New Year's Resolutions are just an excuse to pretend that we're cognizant of our flaws, eager about improvements, and willing to take accountability for positive change. If this were an "over/under" bet in Vegas, the number would be 1 and I'd take the under. (Talk to your gambling friends if this is too obtuse.)
We all have the habit of confusing the identification of a problem with the resolution on that problem; with the creation of an aspiration as the achievement of that aspiration. More recently, we hear people proclaiming intent in public, as though that proclamation in front of others embodies a volitional force. The Cleveland Browns could chant in unison in the middle of the city all day long that they're going to beat the Patriots, but that's not going to happen unless the Browns get a new and brilliant general manager, an innovative coach, and 45 decent players (of which they have none of the aforementioned at the moment).
Minatory prospects of others holding us to our word possess little persuasive power (since we're often reciprocally weaseling out of resolutions). Of course, we feel better having made the resolution—"I've finally decided formally that I will lose weight," "It's good to have acknowledged that I have to spend more time with the family"—but that is more than offset a month later when we're depressed at our utter lack of progress in achieving it. (This is why February is such a short month. People can't stand another couple of days of self-flagellation and need to hurry spring along.)

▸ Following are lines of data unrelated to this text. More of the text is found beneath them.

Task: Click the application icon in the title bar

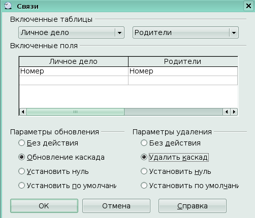Action: pyautogui.click(x=8, y=6)
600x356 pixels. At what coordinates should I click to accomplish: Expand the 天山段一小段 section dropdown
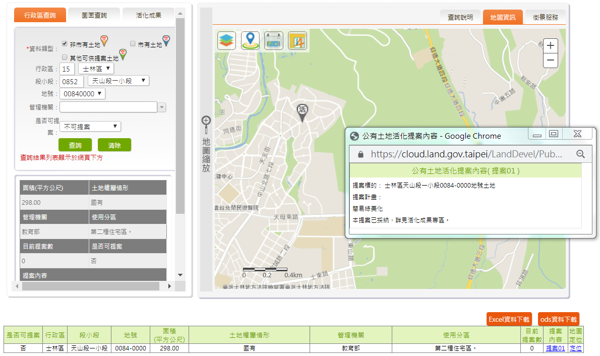pos(118,81)
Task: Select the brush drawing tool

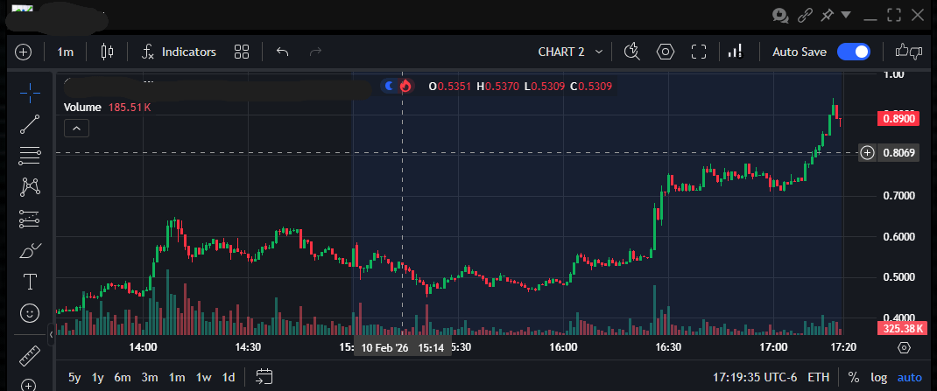Action: click(30, 251)
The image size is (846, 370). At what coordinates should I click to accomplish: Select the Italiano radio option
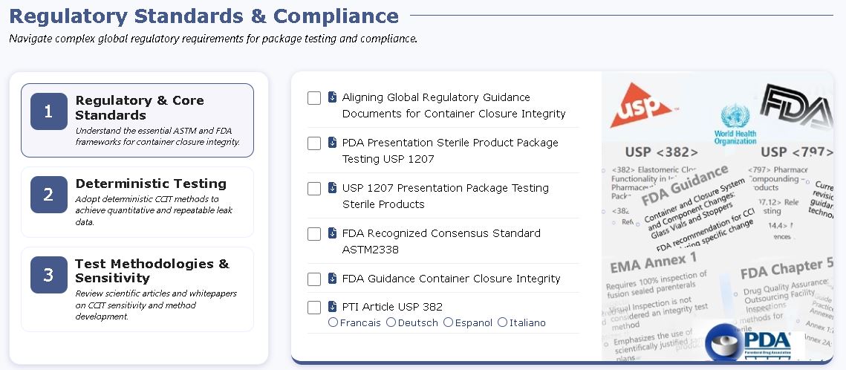coord(502,322)
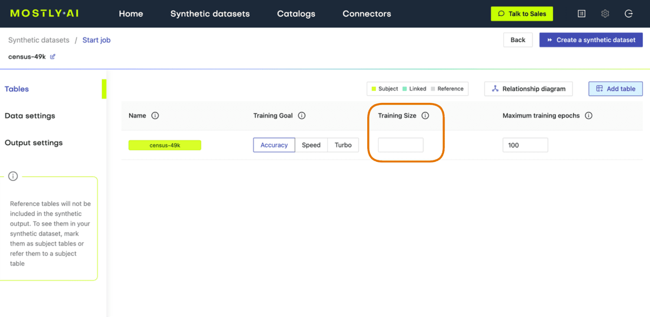Click the Training Size input field
Screen dimensions: 650x317
[401, 145]
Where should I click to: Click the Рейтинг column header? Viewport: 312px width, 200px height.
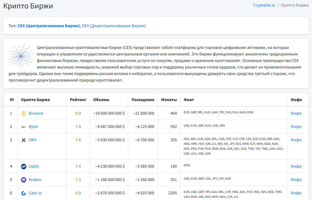pyautogui.click(x=78, y=100)
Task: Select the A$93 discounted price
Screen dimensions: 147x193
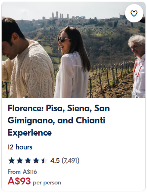Action: pos(19,181)
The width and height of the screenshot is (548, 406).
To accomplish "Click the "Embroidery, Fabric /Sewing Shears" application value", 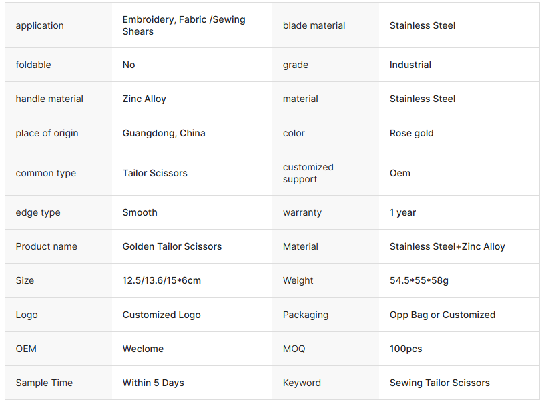I will (x=184, y=25).
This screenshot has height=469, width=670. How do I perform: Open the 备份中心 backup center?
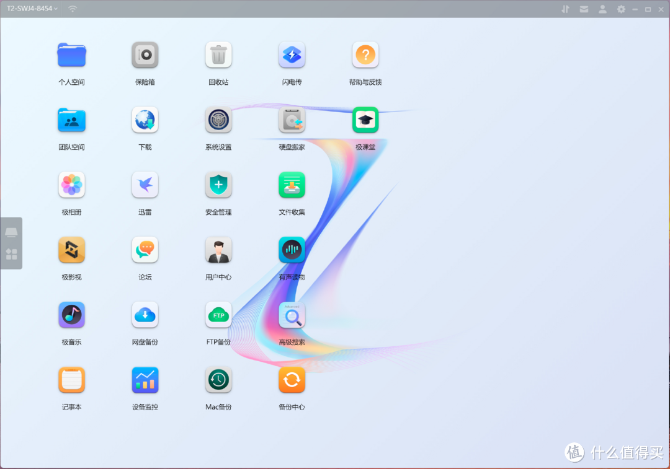tap(292, 380)
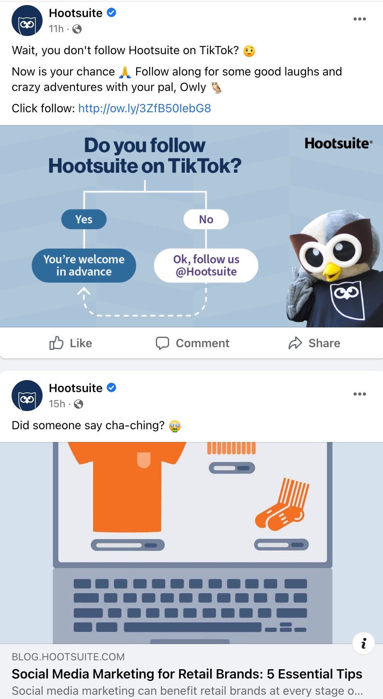The width and height of the screenshot is (383, 699).
Task: Open the TikTok flowchart image
Action: [192, 226]
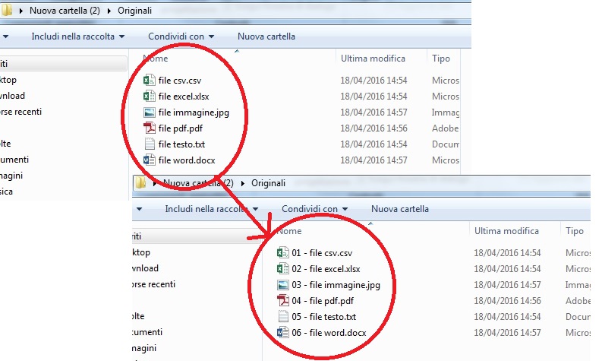Screen dimensions: 602x361
Task: Expand 'Condividi con' dropdown in the lower window
Action: pos(314,209)
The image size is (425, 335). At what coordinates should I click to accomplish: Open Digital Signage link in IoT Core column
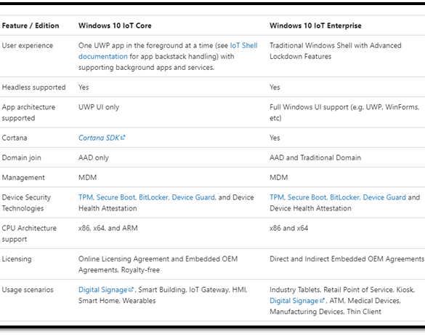[103, 290]
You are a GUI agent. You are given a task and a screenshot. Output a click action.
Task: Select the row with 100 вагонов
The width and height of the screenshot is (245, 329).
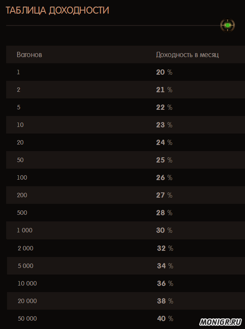[126, 177]
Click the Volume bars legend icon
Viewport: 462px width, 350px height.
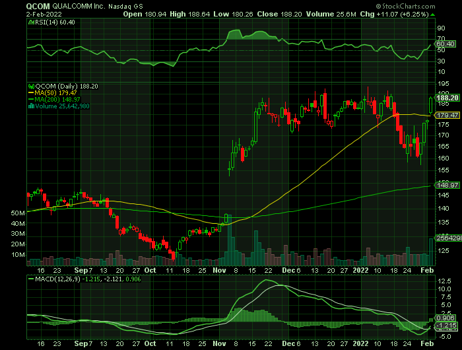tap(30, 106)
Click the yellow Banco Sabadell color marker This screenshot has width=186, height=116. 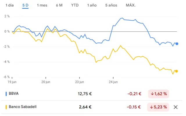click(6, 107)
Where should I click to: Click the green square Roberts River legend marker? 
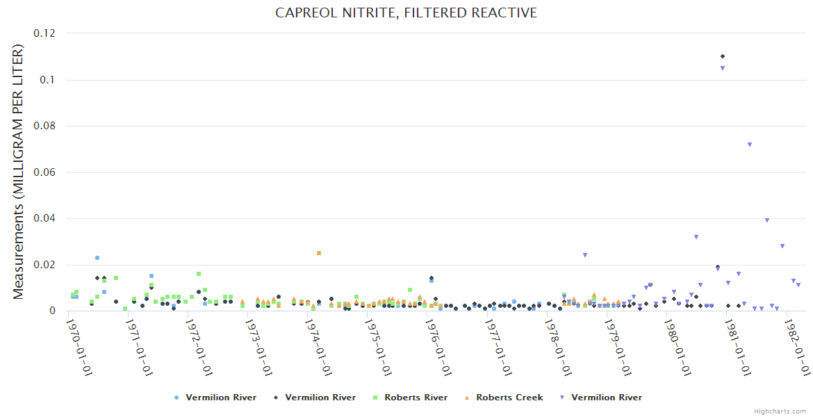375,398
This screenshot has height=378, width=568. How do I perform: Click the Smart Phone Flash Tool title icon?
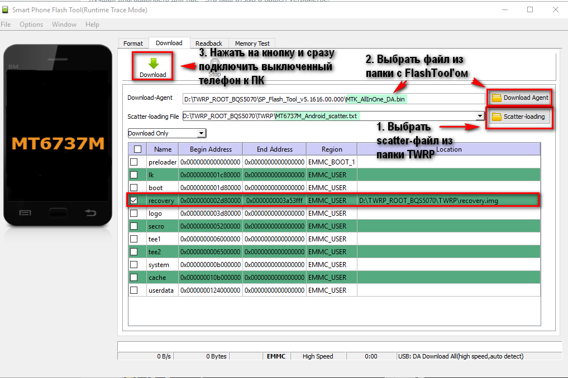[7, 9]

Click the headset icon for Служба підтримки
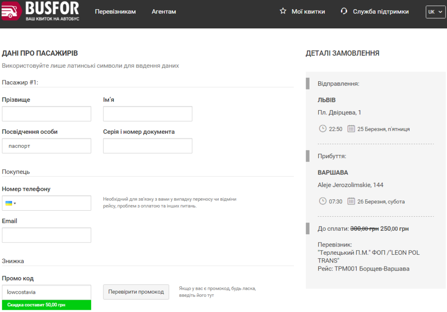pos(344,11)
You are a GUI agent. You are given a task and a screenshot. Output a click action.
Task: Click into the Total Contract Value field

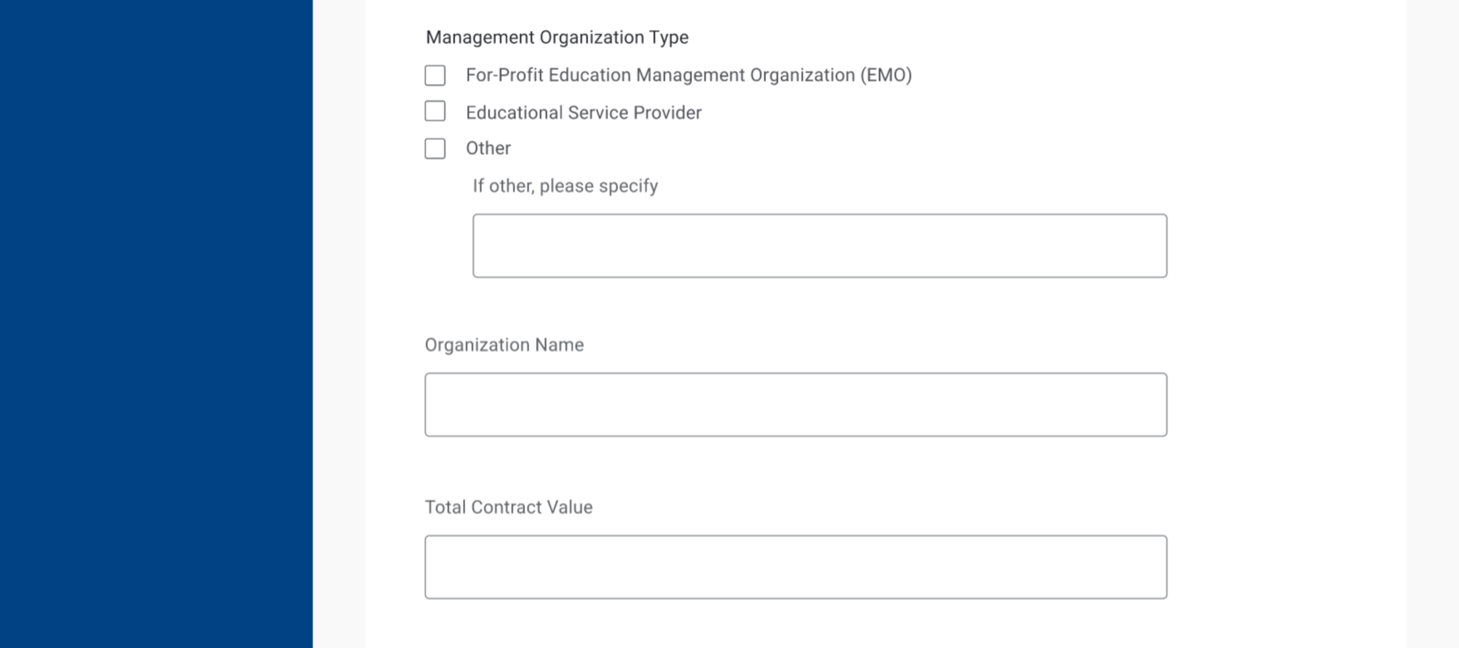pyautogui.click(x=795, y=567)
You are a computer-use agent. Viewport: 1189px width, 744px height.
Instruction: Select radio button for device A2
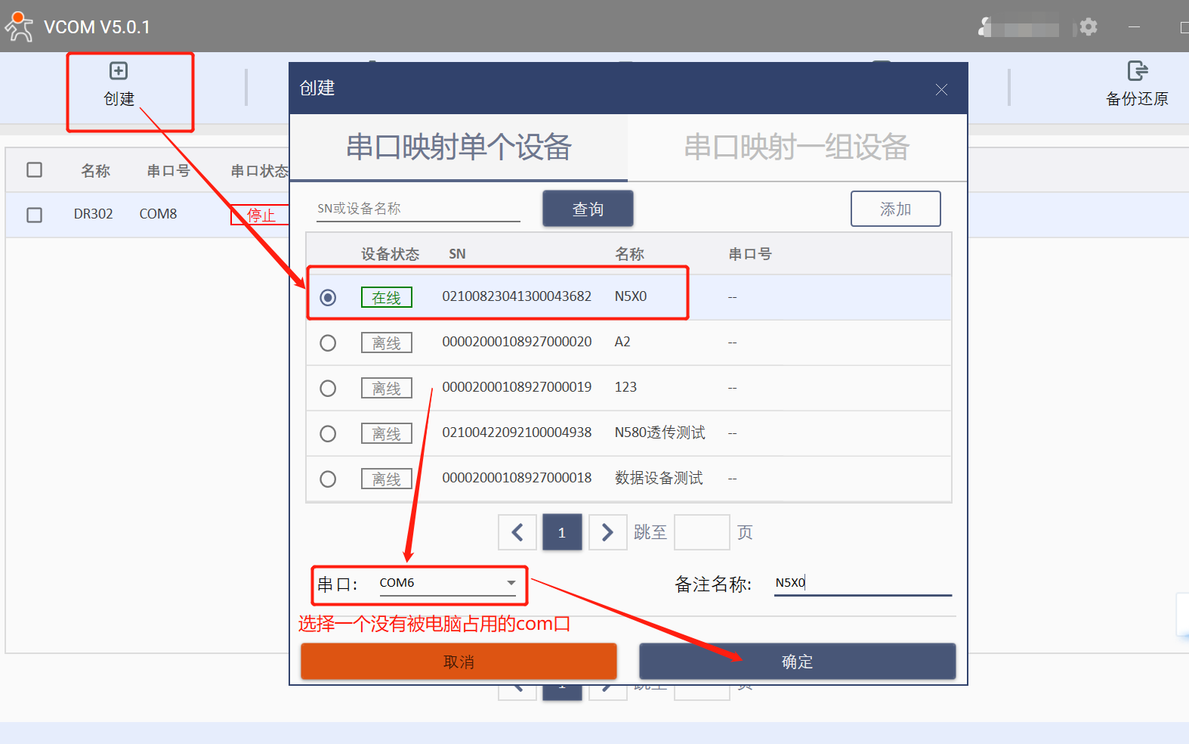(328, 343)
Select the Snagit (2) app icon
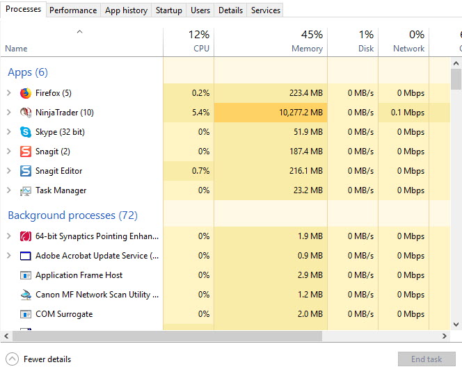Image resolution: width=462 pixels, height=376 pixels. tap(26, 152)

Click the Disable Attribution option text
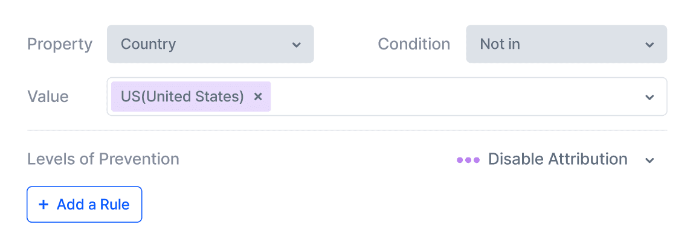558,159
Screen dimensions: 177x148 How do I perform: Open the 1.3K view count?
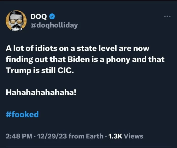click(115, 136)
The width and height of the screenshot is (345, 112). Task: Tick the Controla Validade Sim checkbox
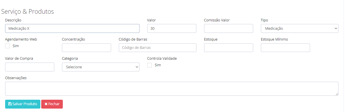click(149, 65)
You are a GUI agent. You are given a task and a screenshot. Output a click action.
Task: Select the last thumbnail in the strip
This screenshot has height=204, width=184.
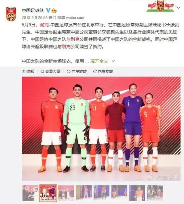(155, 193)
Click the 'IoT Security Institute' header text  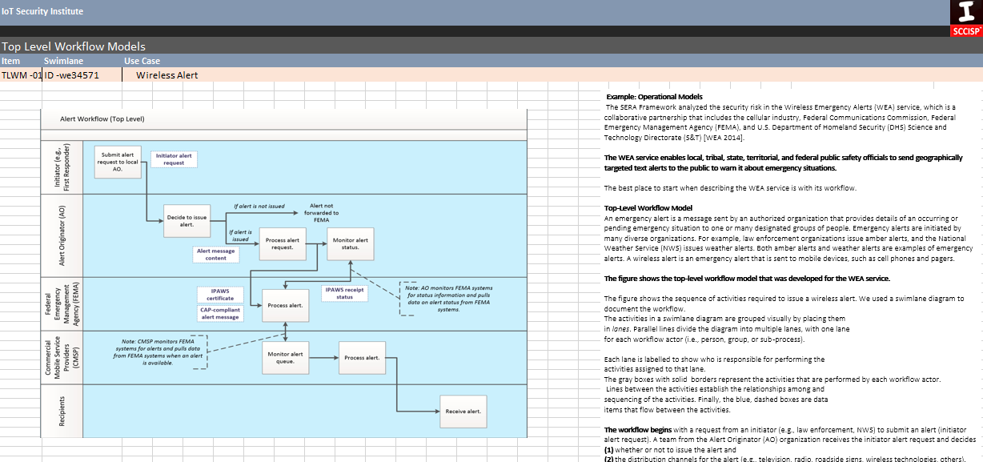(x=42, y=11)
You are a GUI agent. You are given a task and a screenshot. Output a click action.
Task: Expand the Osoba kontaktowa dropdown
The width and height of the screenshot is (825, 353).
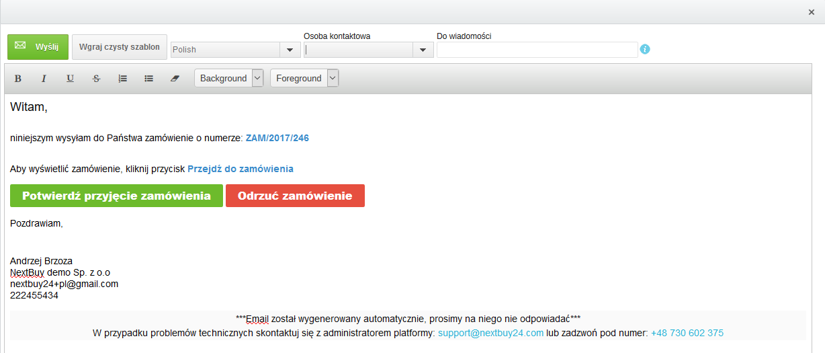pyautogui.click(x=423, y=50)
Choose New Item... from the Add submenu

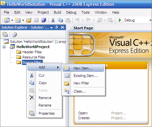(83, 68)
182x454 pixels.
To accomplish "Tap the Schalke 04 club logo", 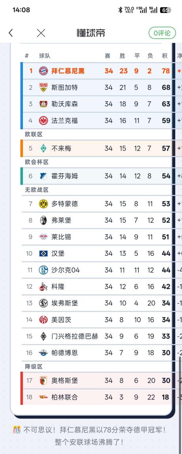I will coord(44,270).
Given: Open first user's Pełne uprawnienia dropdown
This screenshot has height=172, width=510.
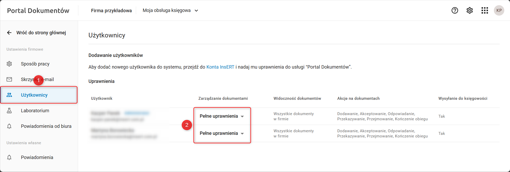Looking at the screenshot, I should click(222, 116).
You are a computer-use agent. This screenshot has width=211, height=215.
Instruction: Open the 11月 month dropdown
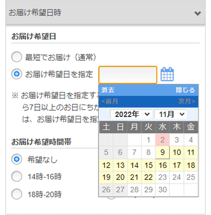[171, 114]
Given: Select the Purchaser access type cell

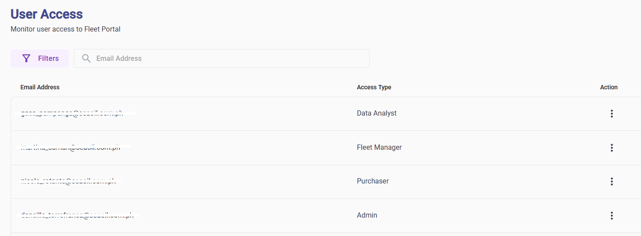Looking at the screenshot, I should [x=373, y=181].
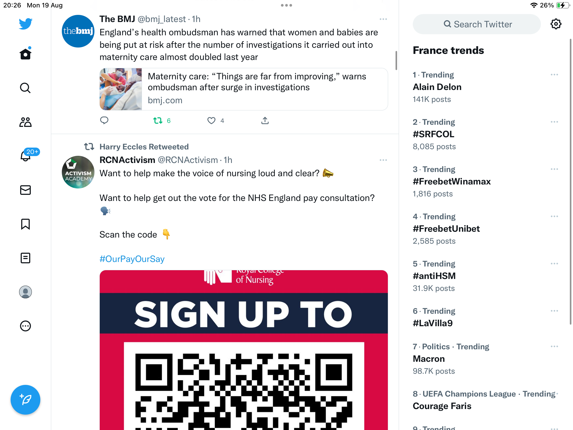Open the #OurPayOurSay hashtag
Image resolution: width=573 pixels, height=430 pixels.
132,259
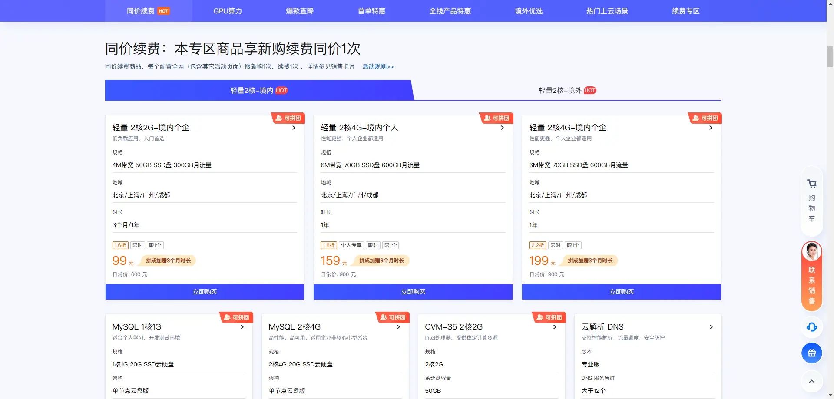
Task: Click group-buy badge on CVM-S5 2核2G card
Action: click(549, 317)
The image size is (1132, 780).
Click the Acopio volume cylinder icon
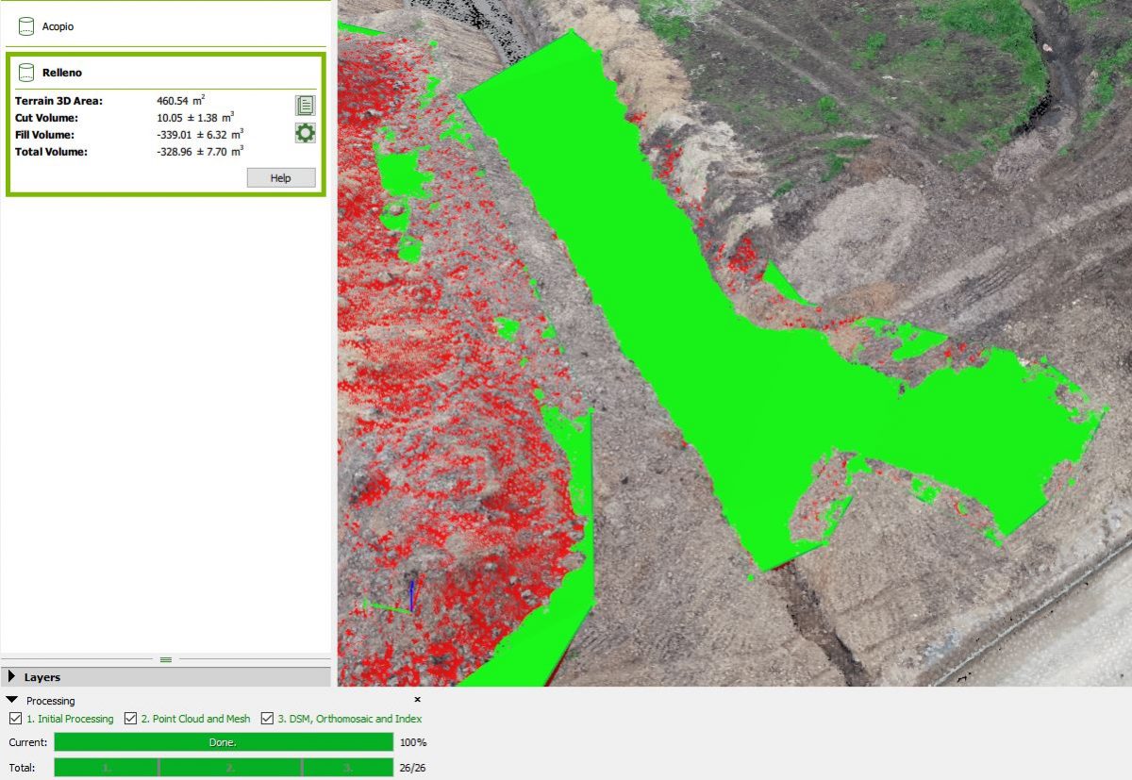tap(25, 27)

On a more localized basis, this is why garages are never cleaned out, bulbs not replaced, and cars not washed. ("I need to clean out this garage. Okay, that's a great acknowledgement, I feel better already, I think I'll go walk the dog.") A lot of people trying to walk barefoot on hot coals in the attempt to "master their fears" merely burn their feet. It's not because they're insufficiently motivated or haven't chanted the right mantra, it's because the fire was made too hot relative to the perspiration on their feet.
My message to you is STOP IT AND GET SERIOUS. I'm slightly more verbose than Bob Newhart. Identify not merely what you need to do or accomplish, but when, where, and how, then put that on a calendar or in your electronic whatsis.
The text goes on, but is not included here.